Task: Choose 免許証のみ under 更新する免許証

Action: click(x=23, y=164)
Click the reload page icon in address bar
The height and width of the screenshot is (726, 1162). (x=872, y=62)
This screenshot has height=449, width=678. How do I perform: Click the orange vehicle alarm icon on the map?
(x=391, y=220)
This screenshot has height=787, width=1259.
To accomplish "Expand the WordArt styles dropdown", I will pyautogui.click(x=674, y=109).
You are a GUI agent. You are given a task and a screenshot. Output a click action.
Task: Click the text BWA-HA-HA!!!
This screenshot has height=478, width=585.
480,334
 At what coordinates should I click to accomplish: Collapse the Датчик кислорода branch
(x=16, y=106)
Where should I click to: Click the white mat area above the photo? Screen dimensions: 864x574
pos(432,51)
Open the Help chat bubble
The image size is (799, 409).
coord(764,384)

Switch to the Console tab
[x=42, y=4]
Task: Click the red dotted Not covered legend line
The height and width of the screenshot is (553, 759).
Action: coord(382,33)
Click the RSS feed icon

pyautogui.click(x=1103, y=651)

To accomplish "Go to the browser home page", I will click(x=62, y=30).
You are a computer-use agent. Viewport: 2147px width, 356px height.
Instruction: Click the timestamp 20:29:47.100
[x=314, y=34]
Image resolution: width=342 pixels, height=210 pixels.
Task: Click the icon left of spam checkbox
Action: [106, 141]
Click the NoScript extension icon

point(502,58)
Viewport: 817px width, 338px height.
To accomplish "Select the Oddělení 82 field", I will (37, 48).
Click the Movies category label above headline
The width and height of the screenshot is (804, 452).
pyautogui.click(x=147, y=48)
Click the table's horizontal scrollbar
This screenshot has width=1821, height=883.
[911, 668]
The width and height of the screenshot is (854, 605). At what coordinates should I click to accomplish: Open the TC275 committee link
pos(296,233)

--- --- ---

■ **STATED TASK**: Format the lines of all the records above as a numbered list, omitting any blank lines.

■ **EXPECTED OUTPUT**:
1. Task: Choose 免許証のみ under 更新する免許証
2. Action: click(x=23, y=164)
3. Click the reload page icon in address bar
4. The height and width of the screenshot is (726, 1162). (x=872, y=62)
5. This screenshot has height=449, width=678. How do I perform: Click the orange vehicle alarm icon on the map?
6. (x=391, y=220)
7. This screenshot has height=787, width=1259.
8. To accomplish "Expand the WordArt styles dropdown", I will pyautogui.click(x=674, y=109).
9. You are a GUI agent. You are given a task and a screenshot. Output a click action.
10. Task: Click the text BWA-HA-HA!!!
11. This screenshot has height=478, width=585.
12. 480,334
13.  At what coordinates should I click to accomplish: Collapse the Датчик кислорода branch
14. (x=16, y=106)
15. Where should I click to: Click the white mat area above the photo? Screen dimensions: 864x574
16. pos(432,51)
17. Open the Help chat bubble
18. The image size is (799, 409).
19. coord(764,384)
20. Switch to the Console tab
21. [x=42, y=4]
22. Task: Click the red dotted Not covered legend line
23. The height and width of the screenshot is (553, 759).
24. Action: coord(382,33)
25. Click the RSS feed icon
26. pyautogui.click(x=1103, y=651)
27. To accomplish "Go to the browser home page", I will click(x=62, y=30).
28. You are a computer-use agent. Viewport: 2147px width, 356px height.
29. Instruction: Click the timestamp 20:29:47.100
30. [x=314, y=34]
31. Image resolution: width=342 pixels, height=210 pixels.
32. Task: Click the icon left of spam checkbox
33. Action: [106, 141]
34. Click the NoScript extension icon
35. point(502,58)
36. Viewport: 817px width, 338px height.
37. To accomplish "Select the Oddělení 82 field", I will (37, 48).
38. Click the Movies category label above headline
39. The width and height of the screenshot is (804, 452).
40. pyautogui.click(x=147, y=48)
41. Click the table's horizontal scrollbar
42. This screenshot has width=1821, height=883.
43. [911, 668]
44. The width and height of the screenshot is (854, 605). At what coordinates should I click to accomplish: Open the TC275 committee link
45. pos(296,233)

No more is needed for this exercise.